## Task material

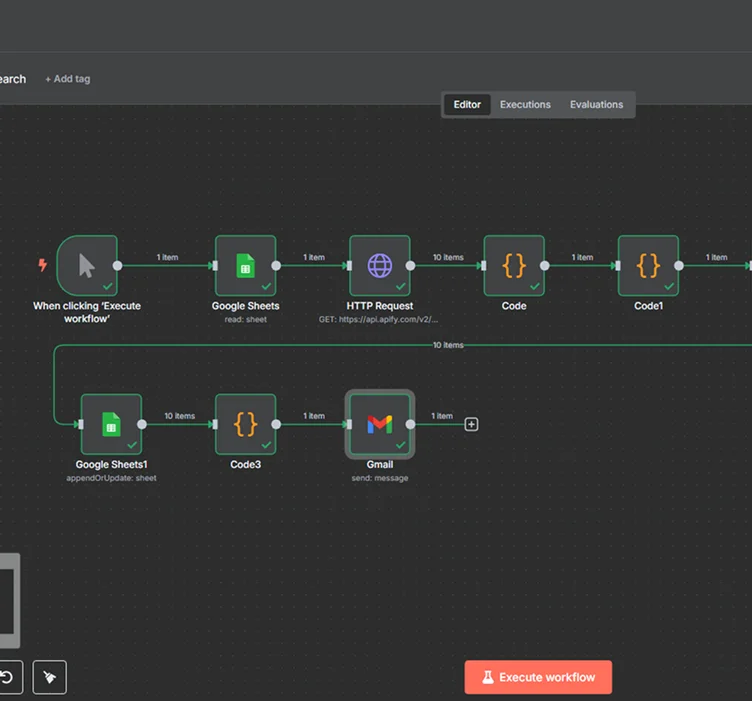The height and width of the screenshot is (701, 752).
Task: Select the Code3 node
Action: (245, 424)
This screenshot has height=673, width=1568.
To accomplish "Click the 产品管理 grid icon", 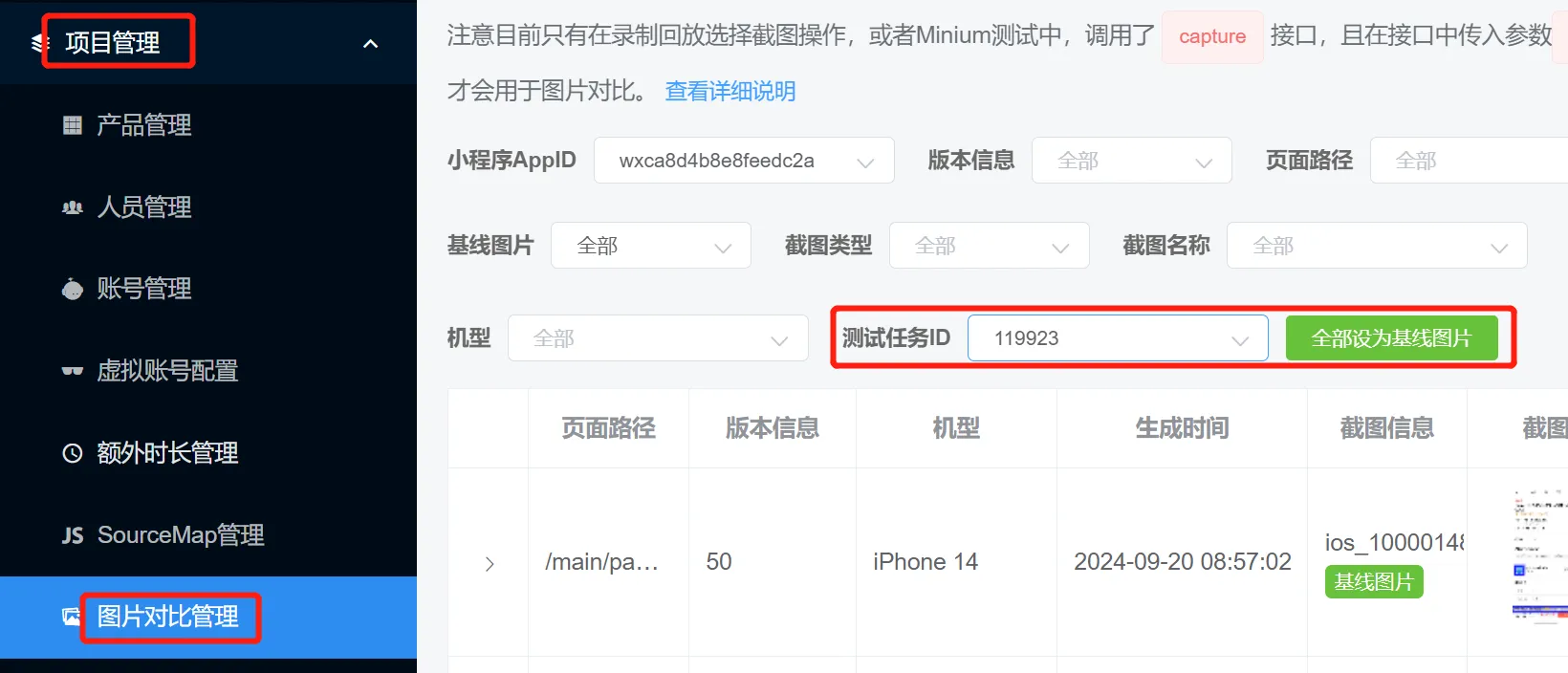I will click(x=72, y=125).
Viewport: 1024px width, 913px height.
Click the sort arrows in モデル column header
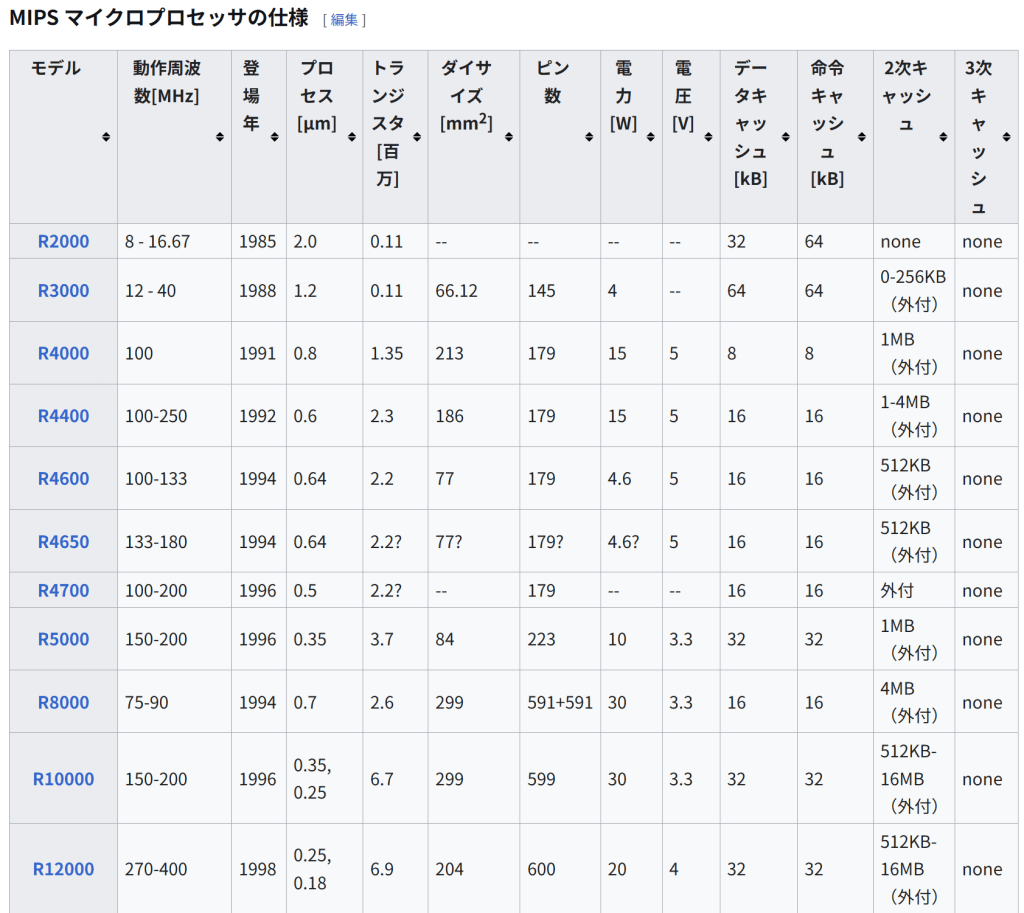click(105, 137)
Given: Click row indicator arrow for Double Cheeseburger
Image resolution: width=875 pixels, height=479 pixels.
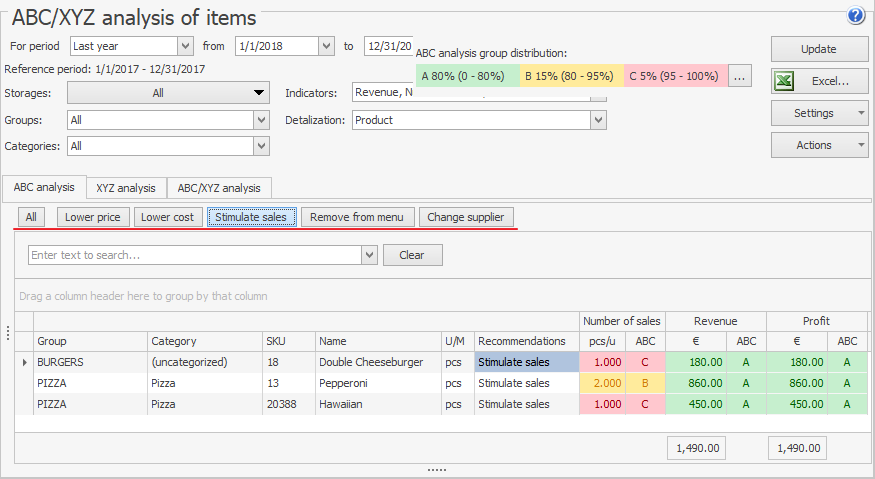Looking at the screenshot, I should click(x=25, y=362).
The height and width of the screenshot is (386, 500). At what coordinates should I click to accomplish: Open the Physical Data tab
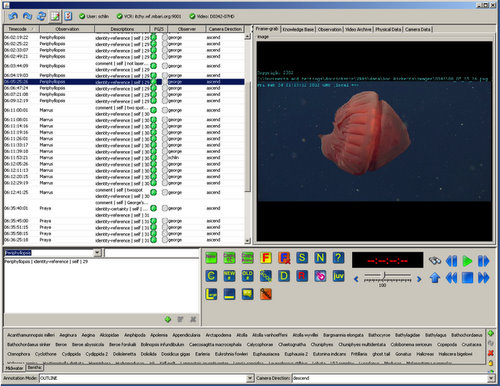(x=388, y=29)
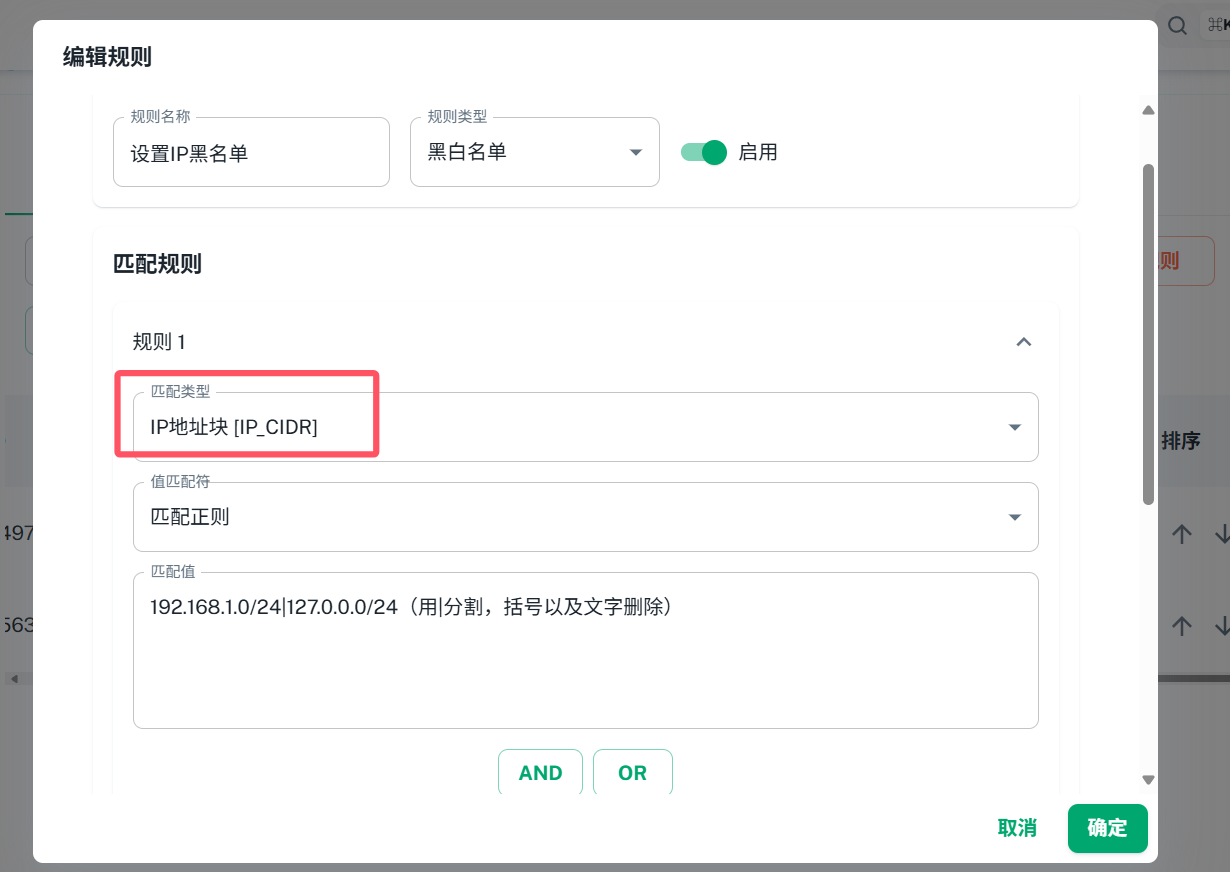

## Work to be completed
A word-for-word repeat is expected of the lines from the one with "Given: Click row" to the end of the data, both included; pictures are not part of it.

## Result
Given: Click row indicator arrow for Double Cheeseburger
Image resolution: width=875 pixels, height=479 pixels.
Looking at the screenshot, I should click(x=25, y=362).
The height and width of the screenshot is (386, 500). At what coordinates should I click to accomplish: Open the Physical Data tab
(x=388, y=29)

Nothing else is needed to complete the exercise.